Une happy end qui se mérite
Si l’amour est une grande aventure, c’est surtout un parcours du combattant. Les héros doivent relever de nombreux défis avant d’arriver à la case « ils se marièrent et eurent beaucoup d’enfants » (et en tant que spectateur sadique, on adore les voir galérer). Parce que finalement, ce qui compte, ce n’est pas comment le film va se terminer, mais comment ils y arrivent. Quel intérêt à regarder une histoire linéaire qui décrit le parfait amour ? On a envie de voir les personnages se remettre en question, tout perdre, se battre et courir sous la pluie pour sauver leur relation. Sex and the City a mis 47 heures à conclure la love story entre Carrie Bradshaw et Mister Big.
« J’aime bien la série Love, confie France Ortelli. Dans chaque saison, il y a une séparation. À la fin, ils se mettent ensemble, mais ils passent par beaucoup d’épreuves pour y arriver. C’est plus réaliste. En France, il y a 16 millions de célibataires. On a tous connu des moments de rupture et le spectateur doit se reconnaître dans ces moments. » Chuck et Blair ne seraient pas devenus aussi iconiques si leur relation n’était pas si chaotique.
Mais ce goût pour les comédies romantiques reste néanmoins secret. « Il y a toujours ce guilty pleasure de la fille qui regarde des rom com sans son mec, dans son coin, avance l’autrice. On les regarde quand on a envie de ressentir des émotions ou d’avoir la larme facile. Et on n’assume pas toujours cette part de vulnérabilité. » Pour elle, si les comédies romantiques sont des plaisirs coupables (et non assumés), c’est surtout parce qu’elles sont bourrées de clichés.
« On ne se reconnaît pas toujours dans ces personnages caricaturaux, surtout les hommes. Aujourd’hui, le genre est un peu bousculé et les scénaristes essaient d’inclure un public plus masculin avec des thématiques qui les touchent, comme le hip-hop dans la série Atlanta. Mais les choses bougent lentement. »
L’illusion d’une relation parfaite
Ces films et séries nous font rêver, mais peuvent parfois devenir problématiques. Surtout quand elles changent notre vision du couple et de l’amour. En 2008, des chercheurs de l’université Heriot-Watt d’Edimbourg ont démontré que les personnes qui regardaient des comédies romantiques avaient des attentes trop utopiques concernant leurs relations. « Elles pensent que si leur histoire n’est pas comme dans un film hollywoodien, alors elle n’est pas bonne », explique le psychologue qui a mené l’étude. Des convictions qui conduisent à un manque de communication dans le couple, car « ces personnes pensent que si leur partenaire est fait pour elles, il doit savoir ce qu’elles veulent, sans qu’elles aient à l’exprimer ».

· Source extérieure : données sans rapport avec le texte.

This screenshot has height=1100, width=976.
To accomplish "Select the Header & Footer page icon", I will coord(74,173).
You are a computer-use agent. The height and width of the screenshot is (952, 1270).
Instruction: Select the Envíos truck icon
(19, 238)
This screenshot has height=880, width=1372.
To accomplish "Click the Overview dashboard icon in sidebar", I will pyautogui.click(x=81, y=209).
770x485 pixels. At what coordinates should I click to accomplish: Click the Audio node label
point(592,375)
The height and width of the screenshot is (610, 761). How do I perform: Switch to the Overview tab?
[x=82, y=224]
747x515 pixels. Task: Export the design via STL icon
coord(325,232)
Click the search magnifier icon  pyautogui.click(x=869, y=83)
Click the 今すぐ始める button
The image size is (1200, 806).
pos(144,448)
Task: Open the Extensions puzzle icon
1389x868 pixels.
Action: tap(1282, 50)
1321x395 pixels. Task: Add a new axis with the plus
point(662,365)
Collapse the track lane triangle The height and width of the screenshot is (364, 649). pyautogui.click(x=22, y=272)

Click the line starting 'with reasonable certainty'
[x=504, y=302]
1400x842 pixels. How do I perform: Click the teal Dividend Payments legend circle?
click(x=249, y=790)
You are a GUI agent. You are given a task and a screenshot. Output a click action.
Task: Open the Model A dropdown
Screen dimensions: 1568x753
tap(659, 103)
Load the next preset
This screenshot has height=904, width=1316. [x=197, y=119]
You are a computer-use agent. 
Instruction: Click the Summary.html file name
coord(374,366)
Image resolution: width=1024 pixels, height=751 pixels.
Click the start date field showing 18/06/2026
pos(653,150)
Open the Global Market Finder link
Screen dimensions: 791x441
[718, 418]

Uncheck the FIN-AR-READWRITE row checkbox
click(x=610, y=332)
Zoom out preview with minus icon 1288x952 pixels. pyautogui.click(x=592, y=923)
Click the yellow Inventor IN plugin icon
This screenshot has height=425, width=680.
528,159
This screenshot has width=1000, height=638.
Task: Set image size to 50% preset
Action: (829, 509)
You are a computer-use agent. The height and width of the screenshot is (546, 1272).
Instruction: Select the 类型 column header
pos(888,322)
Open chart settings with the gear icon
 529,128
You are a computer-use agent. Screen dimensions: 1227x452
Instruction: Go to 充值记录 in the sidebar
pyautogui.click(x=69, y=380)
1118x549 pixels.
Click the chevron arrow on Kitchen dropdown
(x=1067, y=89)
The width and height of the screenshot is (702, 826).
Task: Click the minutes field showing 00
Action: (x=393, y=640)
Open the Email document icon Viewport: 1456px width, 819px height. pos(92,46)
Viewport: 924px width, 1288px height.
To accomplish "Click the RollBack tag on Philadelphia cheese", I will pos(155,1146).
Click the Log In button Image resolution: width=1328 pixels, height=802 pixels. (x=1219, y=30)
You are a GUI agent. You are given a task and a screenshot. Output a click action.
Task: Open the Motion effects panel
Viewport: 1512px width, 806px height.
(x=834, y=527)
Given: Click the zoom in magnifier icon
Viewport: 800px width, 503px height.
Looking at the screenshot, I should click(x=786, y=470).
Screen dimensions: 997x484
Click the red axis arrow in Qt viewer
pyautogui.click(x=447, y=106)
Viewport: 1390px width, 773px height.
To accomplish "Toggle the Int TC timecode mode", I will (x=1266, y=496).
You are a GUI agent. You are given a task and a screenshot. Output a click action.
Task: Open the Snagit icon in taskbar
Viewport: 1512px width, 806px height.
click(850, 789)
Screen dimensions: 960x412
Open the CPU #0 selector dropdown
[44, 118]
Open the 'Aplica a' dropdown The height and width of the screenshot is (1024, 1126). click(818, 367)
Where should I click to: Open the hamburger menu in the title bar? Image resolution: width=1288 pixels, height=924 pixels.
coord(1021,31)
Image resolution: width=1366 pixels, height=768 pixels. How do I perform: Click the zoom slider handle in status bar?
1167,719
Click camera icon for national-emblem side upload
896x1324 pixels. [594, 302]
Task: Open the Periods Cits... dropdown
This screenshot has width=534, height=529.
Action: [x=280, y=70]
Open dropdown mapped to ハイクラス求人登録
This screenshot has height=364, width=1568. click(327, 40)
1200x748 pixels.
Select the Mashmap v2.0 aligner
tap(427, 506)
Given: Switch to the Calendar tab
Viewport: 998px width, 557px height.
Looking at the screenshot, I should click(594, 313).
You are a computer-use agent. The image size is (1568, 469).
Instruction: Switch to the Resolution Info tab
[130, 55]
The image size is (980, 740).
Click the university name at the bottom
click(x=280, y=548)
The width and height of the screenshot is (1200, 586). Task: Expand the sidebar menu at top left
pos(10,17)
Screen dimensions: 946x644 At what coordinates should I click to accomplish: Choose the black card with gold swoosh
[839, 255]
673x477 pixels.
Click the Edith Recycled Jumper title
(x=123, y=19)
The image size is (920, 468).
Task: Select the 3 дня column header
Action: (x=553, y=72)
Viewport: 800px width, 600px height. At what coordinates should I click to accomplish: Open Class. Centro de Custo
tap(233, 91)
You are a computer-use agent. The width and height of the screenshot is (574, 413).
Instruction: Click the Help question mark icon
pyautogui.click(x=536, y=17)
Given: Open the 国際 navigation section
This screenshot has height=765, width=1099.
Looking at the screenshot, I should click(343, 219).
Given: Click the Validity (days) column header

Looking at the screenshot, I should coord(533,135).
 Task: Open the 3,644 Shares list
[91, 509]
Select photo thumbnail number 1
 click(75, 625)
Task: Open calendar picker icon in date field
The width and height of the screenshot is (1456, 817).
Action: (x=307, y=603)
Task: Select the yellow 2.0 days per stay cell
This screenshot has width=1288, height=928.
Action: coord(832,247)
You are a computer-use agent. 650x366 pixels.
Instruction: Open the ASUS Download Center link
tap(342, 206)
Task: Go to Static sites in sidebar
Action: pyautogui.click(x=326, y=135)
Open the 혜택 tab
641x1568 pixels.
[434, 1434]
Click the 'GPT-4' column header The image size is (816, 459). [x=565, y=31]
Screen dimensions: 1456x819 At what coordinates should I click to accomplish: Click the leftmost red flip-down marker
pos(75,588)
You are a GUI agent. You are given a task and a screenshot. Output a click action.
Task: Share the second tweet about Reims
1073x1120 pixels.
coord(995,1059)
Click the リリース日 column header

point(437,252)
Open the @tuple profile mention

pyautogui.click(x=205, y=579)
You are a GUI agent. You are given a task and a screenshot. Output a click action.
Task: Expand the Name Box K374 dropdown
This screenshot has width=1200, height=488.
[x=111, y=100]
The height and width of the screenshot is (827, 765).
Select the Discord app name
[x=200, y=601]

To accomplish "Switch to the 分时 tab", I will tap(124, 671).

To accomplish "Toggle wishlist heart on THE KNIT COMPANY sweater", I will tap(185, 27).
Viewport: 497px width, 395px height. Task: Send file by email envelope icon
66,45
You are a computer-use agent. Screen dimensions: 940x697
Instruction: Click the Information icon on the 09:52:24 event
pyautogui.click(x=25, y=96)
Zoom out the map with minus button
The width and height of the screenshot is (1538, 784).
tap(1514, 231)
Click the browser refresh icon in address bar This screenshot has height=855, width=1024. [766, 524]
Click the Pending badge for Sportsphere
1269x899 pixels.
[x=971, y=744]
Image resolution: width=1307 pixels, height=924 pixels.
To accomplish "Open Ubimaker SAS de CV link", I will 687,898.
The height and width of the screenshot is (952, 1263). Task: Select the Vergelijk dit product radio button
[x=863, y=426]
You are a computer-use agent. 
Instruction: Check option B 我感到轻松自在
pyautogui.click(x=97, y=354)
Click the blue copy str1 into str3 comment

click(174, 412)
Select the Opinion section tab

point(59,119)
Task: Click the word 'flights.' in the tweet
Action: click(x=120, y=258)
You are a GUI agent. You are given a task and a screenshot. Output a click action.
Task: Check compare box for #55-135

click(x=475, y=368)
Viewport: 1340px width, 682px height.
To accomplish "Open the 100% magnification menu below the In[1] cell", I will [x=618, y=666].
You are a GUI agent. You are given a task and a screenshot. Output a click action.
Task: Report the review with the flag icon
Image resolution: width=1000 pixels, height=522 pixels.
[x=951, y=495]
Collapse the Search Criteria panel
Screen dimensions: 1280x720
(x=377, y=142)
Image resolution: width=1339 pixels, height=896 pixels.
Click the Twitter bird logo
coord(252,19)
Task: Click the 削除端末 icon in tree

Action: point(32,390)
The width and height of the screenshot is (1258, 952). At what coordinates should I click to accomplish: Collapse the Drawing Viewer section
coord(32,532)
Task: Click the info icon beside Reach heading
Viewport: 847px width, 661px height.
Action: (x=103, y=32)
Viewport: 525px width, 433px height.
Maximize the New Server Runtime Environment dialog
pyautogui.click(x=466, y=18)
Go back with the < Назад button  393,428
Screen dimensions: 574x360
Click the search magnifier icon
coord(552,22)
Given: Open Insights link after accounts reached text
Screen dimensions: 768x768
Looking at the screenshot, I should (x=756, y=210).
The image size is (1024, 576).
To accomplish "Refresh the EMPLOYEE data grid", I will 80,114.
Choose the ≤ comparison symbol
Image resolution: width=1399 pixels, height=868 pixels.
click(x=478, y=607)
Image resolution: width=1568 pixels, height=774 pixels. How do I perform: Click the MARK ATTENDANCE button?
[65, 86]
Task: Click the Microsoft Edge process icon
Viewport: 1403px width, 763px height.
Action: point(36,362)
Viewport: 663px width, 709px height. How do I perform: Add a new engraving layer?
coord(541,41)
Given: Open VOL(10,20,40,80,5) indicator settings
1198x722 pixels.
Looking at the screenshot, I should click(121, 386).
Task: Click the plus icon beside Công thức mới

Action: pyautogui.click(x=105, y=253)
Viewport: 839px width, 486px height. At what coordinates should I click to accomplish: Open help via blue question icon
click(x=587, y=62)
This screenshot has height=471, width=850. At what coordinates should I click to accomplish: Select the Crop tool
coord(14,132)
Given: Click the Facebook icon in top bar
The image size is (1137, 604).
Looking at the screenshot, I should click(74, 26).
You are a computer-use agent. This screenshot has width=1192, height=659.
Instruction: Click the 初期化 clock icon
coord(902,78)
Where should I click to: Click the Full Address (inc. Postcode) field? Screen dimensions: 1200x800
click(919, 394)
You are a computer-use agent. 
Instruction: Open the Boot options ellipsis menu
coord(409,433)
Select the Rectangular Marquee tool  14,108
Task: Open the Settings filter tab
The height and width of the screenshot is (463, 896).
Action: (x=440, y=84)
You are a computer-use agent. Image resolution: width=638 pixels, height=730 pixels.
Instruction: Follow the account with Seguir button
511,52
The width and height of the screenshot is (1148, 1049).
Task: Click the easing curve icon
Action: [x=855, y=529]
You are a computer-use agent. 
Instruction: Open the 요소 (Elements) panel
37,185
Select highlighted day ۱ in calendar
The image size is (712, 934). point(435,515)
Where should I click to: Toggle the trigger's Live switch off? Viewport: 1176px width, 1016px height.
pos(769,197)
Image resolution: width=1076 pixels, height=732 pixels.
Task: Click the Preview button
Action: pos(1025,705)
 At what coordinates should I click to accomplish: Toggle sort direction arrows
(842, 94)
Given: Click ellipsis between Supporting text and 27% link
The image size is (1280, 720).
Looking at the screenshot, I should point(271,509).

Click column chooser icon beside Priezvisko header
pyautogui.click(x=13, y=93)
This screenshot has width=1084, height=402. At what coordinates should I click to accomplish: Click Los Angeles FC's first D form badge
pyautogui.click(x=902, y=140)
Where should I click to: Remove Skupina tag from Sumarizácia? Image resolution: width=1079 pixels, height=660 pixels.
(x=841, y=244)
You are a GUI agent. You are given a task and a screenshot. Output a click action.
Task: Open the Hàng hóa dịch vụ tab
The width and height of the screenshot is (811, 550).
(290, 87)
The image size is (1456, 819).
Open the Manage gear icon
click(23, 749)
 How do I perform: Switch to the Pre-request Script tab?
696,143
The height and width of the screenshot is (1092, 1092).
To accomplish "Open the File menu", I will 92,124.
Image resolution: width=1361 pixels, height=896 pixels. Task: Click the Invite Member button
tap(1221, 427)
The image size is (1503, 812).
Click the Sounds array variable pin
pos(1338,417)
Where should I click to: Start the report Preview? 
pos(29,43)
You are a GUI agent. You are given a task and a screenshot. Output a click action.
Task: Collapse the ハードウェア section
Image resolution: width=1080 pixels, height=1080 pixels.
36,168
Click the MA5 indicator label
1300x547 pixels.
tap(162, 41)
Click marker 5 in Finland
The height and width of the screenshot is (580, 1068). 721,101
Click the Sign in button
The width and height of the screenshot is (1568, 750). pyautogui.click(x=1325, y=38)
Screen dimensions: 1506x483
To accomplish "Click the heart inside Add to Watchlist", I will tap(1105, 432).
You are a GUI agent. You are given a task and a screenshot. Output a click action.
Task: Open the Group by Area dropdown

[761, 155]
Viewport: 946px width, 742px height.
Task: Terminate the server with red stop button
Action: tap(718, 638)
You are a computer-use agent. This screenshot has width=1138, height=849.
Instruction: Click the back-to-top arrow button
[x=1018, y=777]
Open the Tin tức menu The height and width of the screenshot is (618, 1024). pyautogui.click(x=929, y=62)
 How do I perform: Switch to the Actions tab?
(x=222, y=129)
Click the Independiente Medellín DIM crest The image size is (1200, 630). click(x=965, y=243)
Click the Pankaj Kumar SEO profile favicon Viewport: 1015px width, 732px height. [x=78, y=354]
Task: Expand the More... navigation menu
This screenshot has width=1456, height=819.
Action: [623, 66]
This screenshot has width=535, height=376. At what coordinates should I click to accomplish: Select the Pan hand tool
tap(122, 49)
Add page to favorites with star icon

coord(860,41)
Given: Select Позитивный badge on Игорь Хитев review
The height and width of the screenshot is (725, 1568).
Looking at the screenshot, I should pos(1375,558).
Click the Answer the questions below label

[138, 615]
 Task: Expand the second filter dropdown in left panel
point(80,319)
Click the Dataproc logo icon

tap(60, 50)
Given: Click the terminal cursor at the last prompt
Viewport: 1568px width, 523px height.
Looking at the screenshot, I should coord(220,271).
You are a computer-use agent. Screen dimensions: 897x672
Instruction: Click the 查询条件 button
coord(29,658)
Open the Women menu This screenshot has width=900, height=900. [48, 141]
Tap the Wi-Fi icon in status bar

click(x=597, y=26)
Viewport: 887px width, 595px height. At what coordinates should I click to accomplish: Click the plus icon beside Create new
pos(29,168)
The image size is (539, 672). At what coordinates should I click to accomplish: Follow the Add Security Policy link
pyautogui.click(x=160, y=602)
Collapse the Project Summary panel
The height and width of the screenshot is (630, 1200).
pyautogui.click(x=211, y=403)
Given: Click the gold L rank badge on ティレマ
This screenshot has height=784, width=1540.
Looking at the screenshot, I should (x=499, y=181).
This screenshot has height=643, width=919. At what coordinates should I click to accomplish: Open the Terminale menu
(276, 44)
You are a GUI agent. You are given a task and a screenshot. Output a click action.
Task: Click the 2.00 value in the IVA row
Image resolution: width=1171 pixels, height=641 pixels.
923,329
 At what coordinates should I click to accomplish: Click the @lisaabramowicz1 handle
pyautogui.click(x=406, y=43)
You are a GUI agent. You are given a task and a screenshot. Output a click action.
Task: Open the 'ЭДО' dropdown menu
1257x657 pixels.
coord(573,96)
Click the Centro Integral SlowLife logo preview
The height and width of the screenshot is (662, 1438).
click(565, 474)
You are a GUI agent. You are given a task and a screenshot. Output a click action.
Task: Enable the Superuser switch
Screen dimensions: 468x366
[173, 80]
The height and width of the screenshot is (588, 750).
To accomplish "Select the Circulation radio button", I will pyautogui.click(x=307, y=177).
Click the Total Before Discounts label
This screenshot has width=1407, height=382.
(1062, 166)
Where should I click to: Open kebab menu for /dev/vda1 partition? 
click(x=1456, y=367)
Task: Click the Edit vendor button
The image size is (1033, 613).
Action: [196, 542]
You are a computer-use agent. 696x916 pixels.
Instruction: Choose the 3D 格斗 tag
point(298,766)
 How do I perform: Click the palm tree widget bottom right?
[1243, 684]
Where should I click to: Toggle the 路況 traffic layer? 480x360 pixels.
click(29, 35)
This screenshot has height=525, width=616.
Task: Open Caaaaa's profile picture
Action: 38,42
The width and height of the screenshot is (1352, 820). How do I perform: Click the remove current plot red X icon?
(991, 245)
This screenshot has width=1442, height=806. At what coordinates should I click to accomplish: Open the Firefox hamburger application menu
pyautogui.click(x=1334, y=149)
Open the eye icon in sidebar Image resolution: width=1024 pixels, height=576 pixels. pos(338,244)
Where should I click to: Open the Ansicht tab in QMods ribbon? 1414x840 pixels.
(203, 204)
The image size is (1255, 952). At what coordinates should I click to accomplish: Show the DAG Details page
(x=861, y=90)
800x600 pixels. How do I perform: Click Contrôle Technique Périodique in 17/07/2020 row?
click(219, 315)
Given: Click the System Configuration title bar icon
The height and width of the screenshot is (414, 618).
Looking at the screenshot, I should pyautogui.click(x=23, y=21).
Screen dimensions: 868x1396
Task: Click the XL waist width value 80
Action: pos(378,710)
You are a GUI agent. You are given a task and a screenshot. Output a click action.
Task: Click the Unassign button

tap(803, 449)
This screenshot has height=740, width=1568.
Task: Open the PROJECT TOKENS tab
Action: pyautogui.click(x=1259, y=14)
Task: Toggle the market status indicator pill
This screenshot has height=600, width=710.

Pour France Ortelli, le problème vient du mythe du prince charmant. « Dans ma génération, on avait toujours ce happy end, comme si le couple était le final ending qu’on devait avoir. Et je pense que ça nous a complètement bousillés. On rationalise l’amour et on se met des barrières si l’autre ne nous correspond pas parfaitement. Les comédies hollywoodiennes ont infusé sur le monde entier, à une époque où le célibat n’a jamais été aussi grand. Donc ça crée une frustration chez certaines personnes qui ne vivent pas ces histoires romancées. »
10 000 vies nécessaires pour rencontrer son âme sœur
Les chercheurs ont aussi remarqué que les sujets ayant regardé Un amour à New York étaient plus enclins à croire au destin et à l’âme sœur que ceux qui ont visionné un film de David Lynch. « On est complètement brain-washé par ce qu’on regarde, s’exclame l’autrice. Un informaticien de la Nasa a calculé nos chances de trouver notre âme sœur et il en a conclu qu’il nous faudrait 10 000 vies pour le trouver. On n’aura jamais la personne la plus parfaite pour soi. »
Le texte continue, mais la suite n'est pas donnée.